June 2013 LSAT
Section 3
Question 24
In saying that Temple's supporting evidence lent his argument a "semblance of rigor" (lines 33-34), the author most l...
Replies
Annie on November 18, 2019
Hi @Kath,This question is trying to trick the test-taker as it tells you where to look in the passage for the answer. While helpful, it's important to remember the context of the whole passage when you decide on the answer, and so you can't just look to the lines that are cited.
Answer Choices:
(A) is incorrect. The easiest way to eliminate this answer is simply that the passage never tells us that Temple attempted to use strict scientific methodology. It describes the steps he took and the experiments he did, but never tells us about the methodology in such exact words. Therefore, this answer is wrong.
(B) is incorrect. Again, the passage never states this. You are looking for an answer choice that essentially re-words the gist of the passage. The passage never says talks about how likely it is that one could get direct proof of such a hypothesis.
(C) is incorrect. This answer choice is a little bit different, as it is asking you to focus on the "semblance of rigor" phrase. This answer choice implies that some of his experiments were rigorous while others weren't. The passage never says this, but rather seems to imply that his work wasn't rigorous at all.
(D) is correct. Following the "semblance of rigor" phrase, the passage describes certain experiments that Temple took in order to determine if his hypothesis was correct. Then, later in the passage, we learn that these experiments were likely wrong as Calvaria major still exists. This tells us that the experiments likely weren't correct. This answer choice explains this in different words.

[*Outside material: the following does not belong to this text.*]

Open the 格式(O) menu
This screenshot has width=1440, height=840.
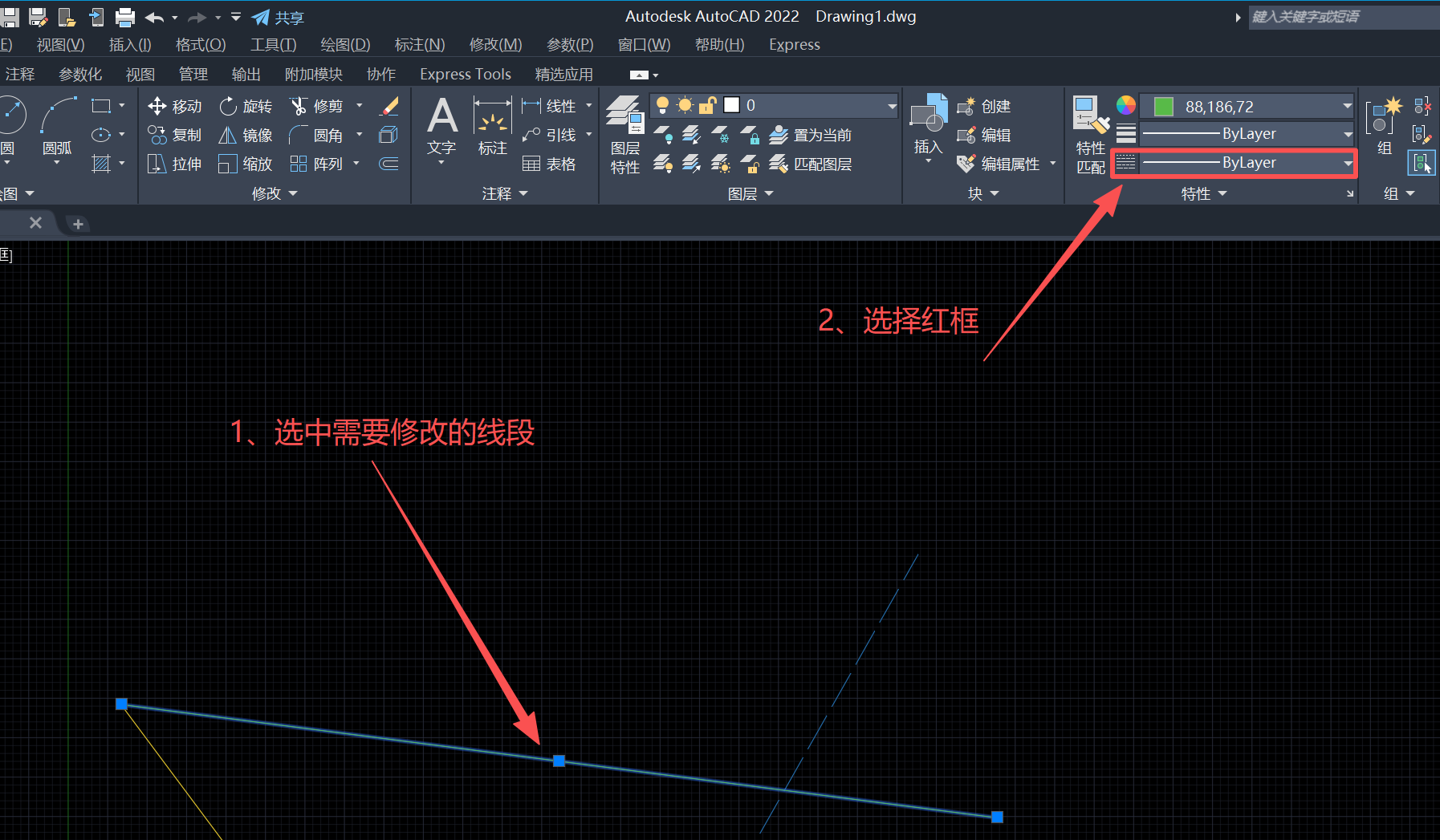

(E) is incorrect. The phrase "semblance of rigor" implies that a hypothesis was not actually rigorous. This answer choice says that Temple's work was admirable and precise, which is opposite what the passage tells us.
Courtney-McClelland on March 29, 2021
I chose answer choice B because in the same sentence referenced it states "although direct proof was unattainable," which I took to mean that even though Temple couldn't directly observe the phenomenon, he looked to secondary evidence to attempt to prove this. Based on this, I am still not seeing how B is incorrect.dvera17 on October 5, 2021
^^ I do have a question about this too but I think I know why B is wrong. The passage mentions "unattainable" meaning he couldn't prove his theory based on the information he had available to him. I think that the word "impossible" within the answer choice B is far too drastic considering that the passage never directly mentions that it was impossible for him to prove it even with "exact" measurements. I think he couldn't prove it BECAUSE he didn't have the exact measurements. I hope I'm making sense. Again, this is solely my interpretation, I might be wrong.